I remember hearing that from an AoE 2 Campaign Cutscene. :p

The story goes like this:

Nagas are important across the Hindu-[Theravada] Buddhist world, but they are especially important in mainland Southeast Asia, being kind of the patron deity of Laos and the Mekong River. The Cambodian legend went that the royalty was descended from a foreigner (a "Brahmin") and a naga queen. The king was supposed to have a liaison with a naga queen who would come visit him at times in his palace at night. There are similar stories of royal origins across the Mekong region.

People have interpreted this in a few different ways. I'll list these from wackiest to the most believable.
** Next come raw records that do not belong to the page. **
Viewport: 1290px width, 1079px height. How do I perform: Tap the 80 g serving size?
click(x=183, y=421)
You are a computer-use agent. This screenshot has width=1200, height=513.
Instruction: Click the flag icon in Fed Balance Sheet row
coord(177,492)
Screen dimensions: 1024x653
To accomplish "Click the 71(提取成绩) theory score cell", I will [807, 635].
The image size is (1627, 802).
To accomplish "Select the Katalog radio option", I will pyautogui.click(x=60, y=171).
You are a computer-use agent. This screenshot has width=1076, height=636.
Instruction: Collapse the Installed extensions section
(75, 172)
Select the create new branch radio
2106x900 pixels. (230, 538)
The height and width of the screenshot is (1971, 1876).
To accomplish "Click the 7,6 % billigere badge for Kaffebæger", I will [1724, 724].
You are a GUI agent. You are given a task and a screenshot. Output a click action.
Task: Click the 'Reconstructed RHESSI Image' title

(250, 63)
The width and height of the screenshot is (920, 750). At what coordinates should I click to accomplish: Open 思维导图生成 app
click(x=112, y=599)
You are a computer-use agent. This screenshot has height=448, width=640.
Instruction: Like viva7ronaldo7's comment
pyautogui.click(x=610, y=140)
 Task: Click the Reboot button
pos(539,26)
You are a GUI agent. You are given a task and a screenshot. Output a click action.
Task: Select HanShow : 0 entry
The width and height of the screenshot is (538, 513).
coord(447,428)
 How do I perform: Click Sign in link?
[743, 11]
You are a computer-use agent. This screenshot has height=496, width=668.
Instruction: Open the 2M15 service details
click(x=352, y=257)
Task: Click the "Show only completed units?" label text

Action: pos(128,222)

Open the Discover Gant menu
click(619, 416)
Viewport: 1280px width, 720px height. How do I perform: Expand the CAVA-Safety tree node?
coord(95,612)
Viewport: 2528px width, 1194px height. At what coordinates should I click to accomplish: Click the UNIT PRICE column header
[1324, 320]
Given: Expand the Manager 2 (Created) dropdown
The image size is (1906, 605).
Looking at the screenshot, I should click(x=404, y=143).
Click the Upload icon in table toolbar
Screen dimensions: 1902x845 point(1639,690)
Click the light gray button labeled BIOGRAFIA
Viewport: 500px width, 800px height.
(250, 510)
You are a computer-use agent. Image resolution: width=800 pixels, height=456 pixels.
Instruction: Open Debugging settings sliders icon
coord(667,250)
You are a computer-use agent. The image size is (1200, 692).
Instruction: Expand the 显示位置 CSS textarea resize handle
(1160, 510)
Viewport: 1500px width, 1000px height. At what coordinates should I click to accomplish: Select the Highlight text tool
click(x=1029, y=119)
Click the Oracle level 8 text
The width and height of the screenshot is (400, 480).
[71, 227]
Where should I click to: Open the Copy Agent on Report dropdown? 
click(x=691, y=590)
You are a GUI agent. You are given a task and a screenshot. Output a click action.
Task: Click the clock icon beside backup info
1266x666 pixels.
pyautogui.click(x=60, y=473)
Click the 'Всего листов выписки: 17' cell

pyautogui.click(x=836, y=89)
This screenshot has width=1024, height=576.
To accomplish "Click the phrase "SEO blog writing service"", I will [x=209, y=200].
Some people claim that, when the Ice Age ended and sea levels rose, people adopted a kind of aquatic culture and the memory of this remains in stories about the naga. I think that's nuts.
Others point to the Naga people of eastern India, a people who speak a Tai-related dialect. I also think that's not terribly imaginative.
Others say the naga is just a local legend, but that Indian kings (esp. Ashoka) conquered the region and intermarried. Probably not, but it could be OK.
Or, it could be a bit of a metaphor. The "Brahmin" is a person of high, Sanskrit education, coming with Buddhism and Hinduism learned from abroad. The "Naga" refers to the people of Cambodia. This makes more sense if you remember that nagas are also beings of the deep earth, not just water. So they are, almost by definition, autochthonous. That's what I think.
 
See there you go. I associated the word "naga" with either a stupidly hot chilli pepper, or a sort of fantasy aquatic lizardy creature.

There is a Naga chilli vodka apparently. If I was partial to flavoured vodkas I'd probably have a taste.
 
See there you go. I associated the word "naga" with either a stupidly hot chilli pepper, or a sort of fantasy aquatic lizardy creature.

There is a Naga chilli vodka apparently. If I was partial to flavoured vodkas I'd probably have a taste.

So the strange journey of the naga goes like this. Full caveat - I've written a book on naga worship.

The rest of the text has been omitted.